Pierre Sergent est regardé comme déserteur à compter du 20 avril 1961 et fait l’objet d’un mandat d’arrêt le 9 décembre 1961 pour attentat et complot contre l’autorité de l’Etat. Il est condamné, le 21 février 1962 par le tribunal militaire spécial à la peine de mort par coutumace et échappe aux recherches policières pendant sept ans en se réfugiant en Suisse et en Belgique, avant d’être amnistié par la loi du 31 juillet 1968.
Loin d’être révolue, l’influence de l’OAS demeure et la structure de l’organisation armée secrète a ainsi été reprise par l’Organisation des armées sociales, “la nouvelle OAS”, armée de défense créée par l’ultra-droite pour déstabiliser les institutions et perpétrer des attentats terroristes.

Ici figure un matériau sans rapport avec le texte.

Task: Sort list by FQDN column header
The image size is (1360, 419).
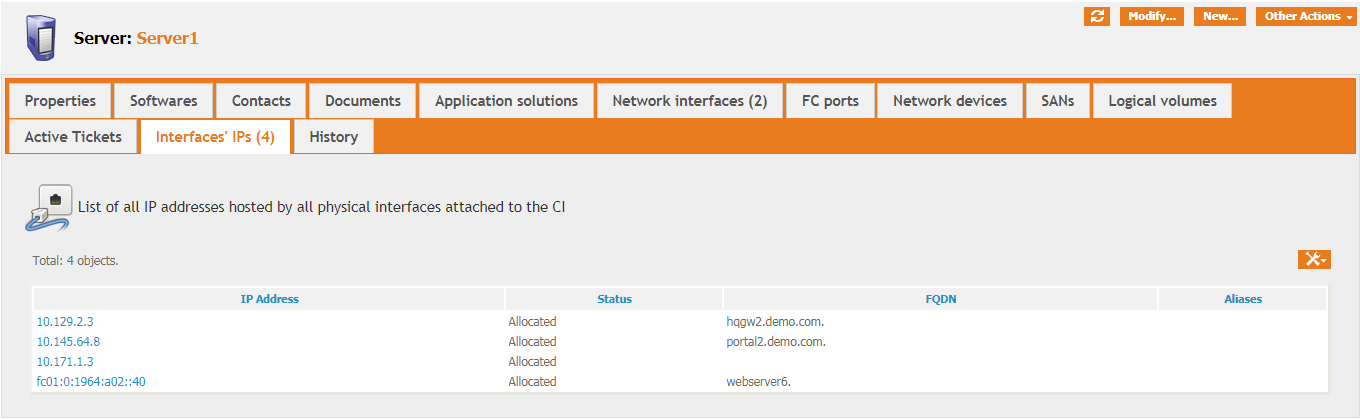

Ses fondateurs ont été condamnés en 2021 par le tribunal judiciaire de Paris.
Le caractère terroriste de l’Organisation armée secrète et de l’OAS-métro dont Pierre Sergent était le chef est avéré et n’est pas controversé . Ce nom, comme celui de l’OAS-métro, évoque des agissements inacceptables, même en temps de guerre, établis et non niés.
L’action de Pierre Sergent, bien qu’amnistiée, ne peut pas faire l’objet d’une quelconque apologie publique sans heurter les familles des victimes des attentats de l’OAS-métro et sans être constitutive d’une atteinte aux nécessités de la sauvegarde de l’ordre public, outre que la connotation attachée au nom de Pierre Sergent méconnaît le principe de neutralité.
Cet hommage heurte d’autant plus qu’il existe aujourd’hui encore, des deux côtés de la Méditerranée, des membres de famille de victimes de l’OAS, qui, outre qu’ils regrettent souvent le manque de considération des pouvoirs publics, ne peuvent qu’être blessés par les nombreuses tentatives de réhabilitation et de banalisation de l’OAS souvent pratiquées à travers ce type d’hommages.
Il y a, pour l’ensemble de ces raisons, lieu de considérer que la décision consistant à dénommer “Pierre Sergent” une esplanade relevant de la voirie publique est de nature à créer un trouble à l’ordre public ou à heurter certaines personnes.
L’impossibilité de nommer un espace public au nom de Pierre Sergent s’impose avec d’autant plus de vigueur que Pierre Sergent n’a jamais exprimé le moindre regret quant à l’engagement qui avait été le sien.